In sum, our results suggest that accessing the semantic reading of a scalar quantifier takes extra cognitive effort, eliciting a sustained negativity in the ERP. This is easy to reconcile with default models of scalar implicature processing (Levinson, 2000), which assume that implicatures are generated quickly and with little regard for whether the enriched pragmatic meaning makes the sentence more informative, and subsequently can only be revised or inhibited with effort. It does not, however, preclude context-driven (Noveck & Sperber, 2007) or constraint-based models (Degen & Tanenhaus, 2011), since the possibility of verbal pre-encoding of our stimuli should have made the pragmatic reading easy to generate rapidly, and these models do not necessarily predict inhibition of pragmatic meaning to be effortless. Further study of the processing costs associated with both scalar implicature generation and scalar implicature reanalysis is needed to elucidate which cognitive resources are used for pragmatic processing and allow these models to become more explicit about this issue.
3.3 Neural correlates of different aspects of meaning
Much work on the processing of meaning in the brain has focused on the N400 ERP component and its sensitivity to manipulations of real-world plausibility (e.g., sentences such as “She spread her bread with socks”). Substantially fewer studies have examined how the brain processes compositional aspects of meaning (for reviews see Pylkkänen et al., 2011; Panizza, 2012) and how context and discourse interact with meaning (see Van Berkum, 2009). Scalar implicatures offer a promising test case for these issues, given that they represent an aspect of meaning that is composed in concert with semantic meaning and that the generation of scalar implicatures is strongly affected by context and expectations about speakers.

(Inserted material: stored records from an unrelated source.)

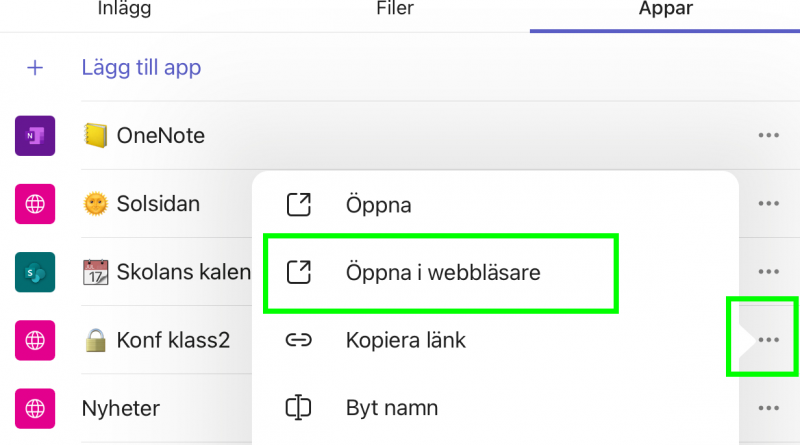Open the Nyheter app entry
800x445 pixels.
coord(120,408)
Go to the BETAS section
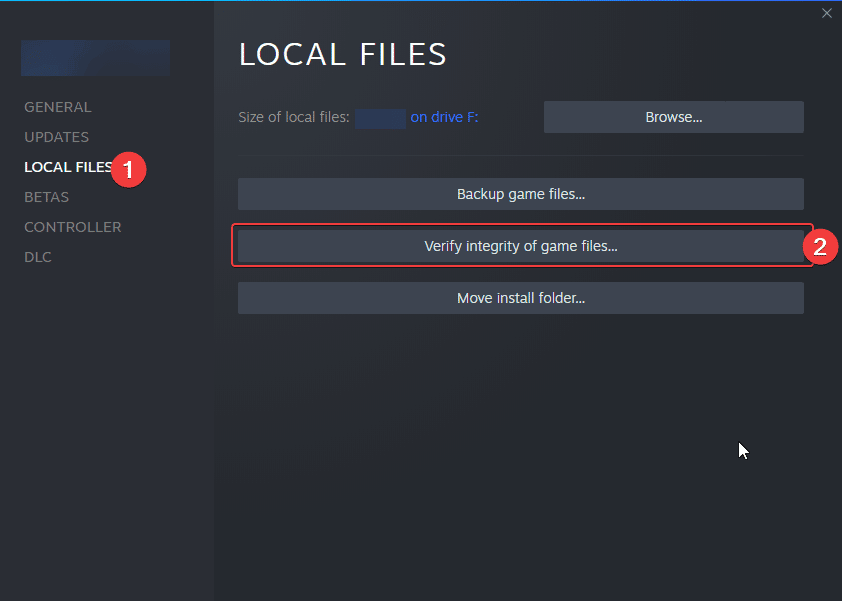 tap(47, 197)
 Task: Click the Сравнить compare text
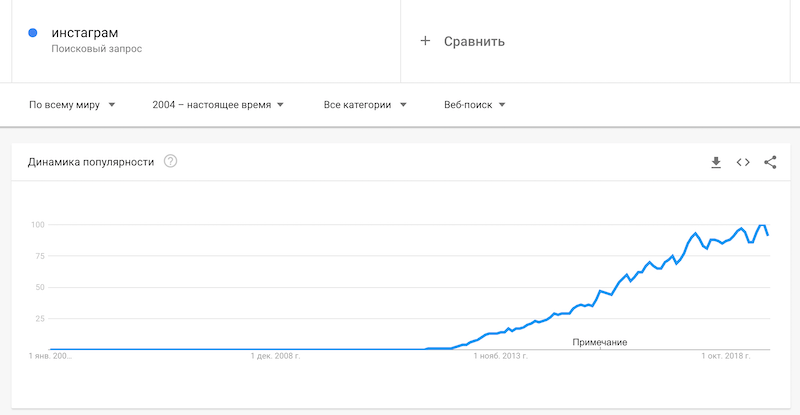tap(474, 41)
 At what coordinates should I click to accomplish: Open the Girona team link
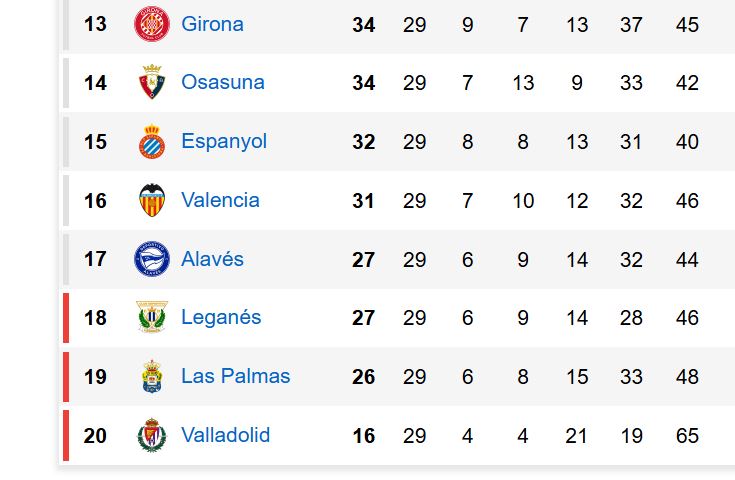click(x=212, y=24)
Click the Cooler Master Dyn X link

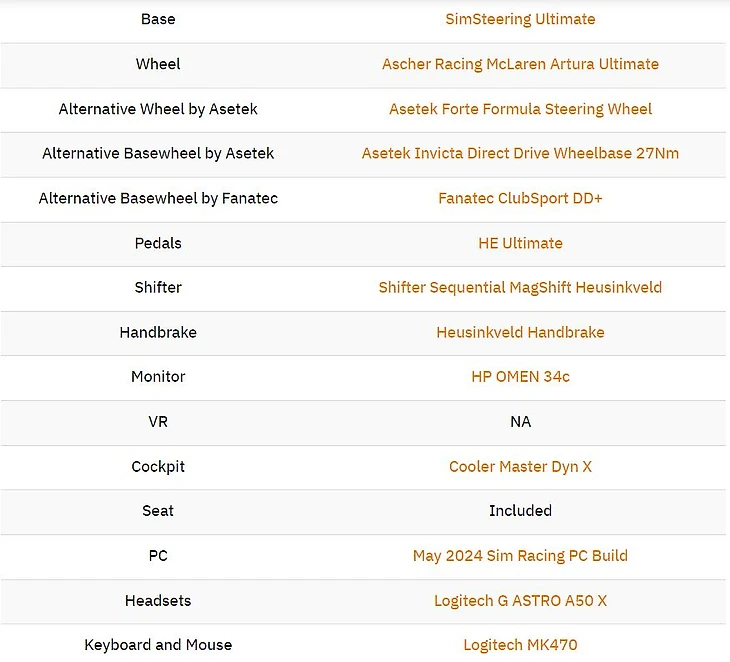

The present study offers converging evidence with other emerging work in neurosemantics suggesting that the mechanisms by which the brain composes meaning may not be the same as those by which it accesses words from the lexicon, notices associations between words, or evaluates real-world plausibility (i.e., several of the processes reflected by the N400). Recent investigations suggest that the patterns of brain activation elicited by violations of real-world plausibility are not the same as those elicited by linguistically-motivated abstract operations such as semantic composition (Pylkkänen et al., 2011), licensing of negative polarity items (Steinhauer et al., 2010; Panizza, 2012) and semantic subcategorization (Kuperberg et al., 2000). In our experiments we found that quantifiers which were pragmatically inconsistent with a context elicited a qualitatively different ERP response than quantifiers which were semantically inconsistent, suggesting that they were processed by different mechanisms. We also found that costly pragmatic reanalysis of a quantifier’s meaning did not modulate concurrent processing of lexico-semantic errors, providing further evidence that the processing of these two aspects of meaning are processed independently. We note, however, that while the qualitative differences in ERP responses found in the present study are consistent with distinct mechanisms of pragmatic and semantic meaning composition, it is difficult to infer the underlying sources of the ERP pattern. For this reason, localizing the neural generators of these effects using methods with high spatial resolution would be a valuable avenue for further research, and could provide additional evidence for a dissociation of pragmatic and combinatorial semantic meaning composition.
3.4 Conclusion
The present study examined responses to underinformative scalar quantifiers, manipulating pragmatic informativeness independently of lexico-semantic correctness and real-world knowledge. We found that pragmatic violations elicited qualitatively different ERP effects than lexico-semantic and quantificational semantic violations. The pragmatic meaning of the quantifier influenced processing rapidly and was later revised or inhibited if necessary. The electrophysiological response to underinformativeness observed at the quantifier position was not due to lexico-semantic factors. Costly pragmatic revision of the quantifier’s meaning continued through later portions of the sentence but remained independent from lexico-semantic processing, which unfolded in parallel. The results of the study suggest that the brain both integrates pragmatic and semantic aspects of quantifier meaning rapidly, and continually negotiates and updates these aspects of meaning if necessary. The present work both extends the cross-linguistic coverage of research on the online processing of scalar implicatures, and offers a novel approach to investigating the instantiation of scalar implicatures at the brain level.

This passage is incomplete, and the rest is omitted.